The compromise with the Lassalleans has led to compromise with other half-way elements too; in Berlin (e.g., Most) with Dühring and his “admirers,” but also with a whole gang of half-mature students and super-wise doctors who want to give socialism a “higher ideal” orientation, that is to say, to replace its materialistic basis (which demands serious objective study from anyone who tries to use it) by modern mythology with its goddesses of Justice, Freedom, Equality and Fraternity. Dr. Hochberg, who publishes the Zukunft [Future] is a representative of this tendency and has “bought himself in” to the party – with the “noblest” intentions, I assume, but I do not give a damn for “intentions.” Anything more miserable than his programme of the “future” has seldom seen the light of day with more “modest” “presumption.”
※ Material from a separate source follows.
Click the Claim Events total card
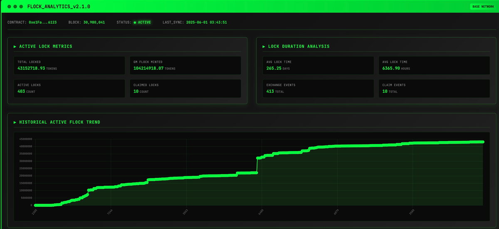Viewport: 499px width, 229px height. (x=434, y=88)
The workers themselves when, like Mr. Most and Co. they give up work and become professional literary men, always set some theoretical mischief going and are always ready to attach themselves to muddleheads from the alleged “learned” caste. Utopian socialism especially, which for tens of years we have been clearing out of the German workers’ heads with so much toil and labour – their freedom from it making them theoretically, and therefore also practically, superior to the French and English – utopian socialism, playing with fancy pictures of the future structure of society, is now raging in a much more futile form, as compared not only with the great French and English utopians, but with – Weitling. Naturally utopianism, which before the time of materialistic-critical socialism concealed the germs of the latter within itself, coming now after the event can only be silly – silly, stale and basically reactionary.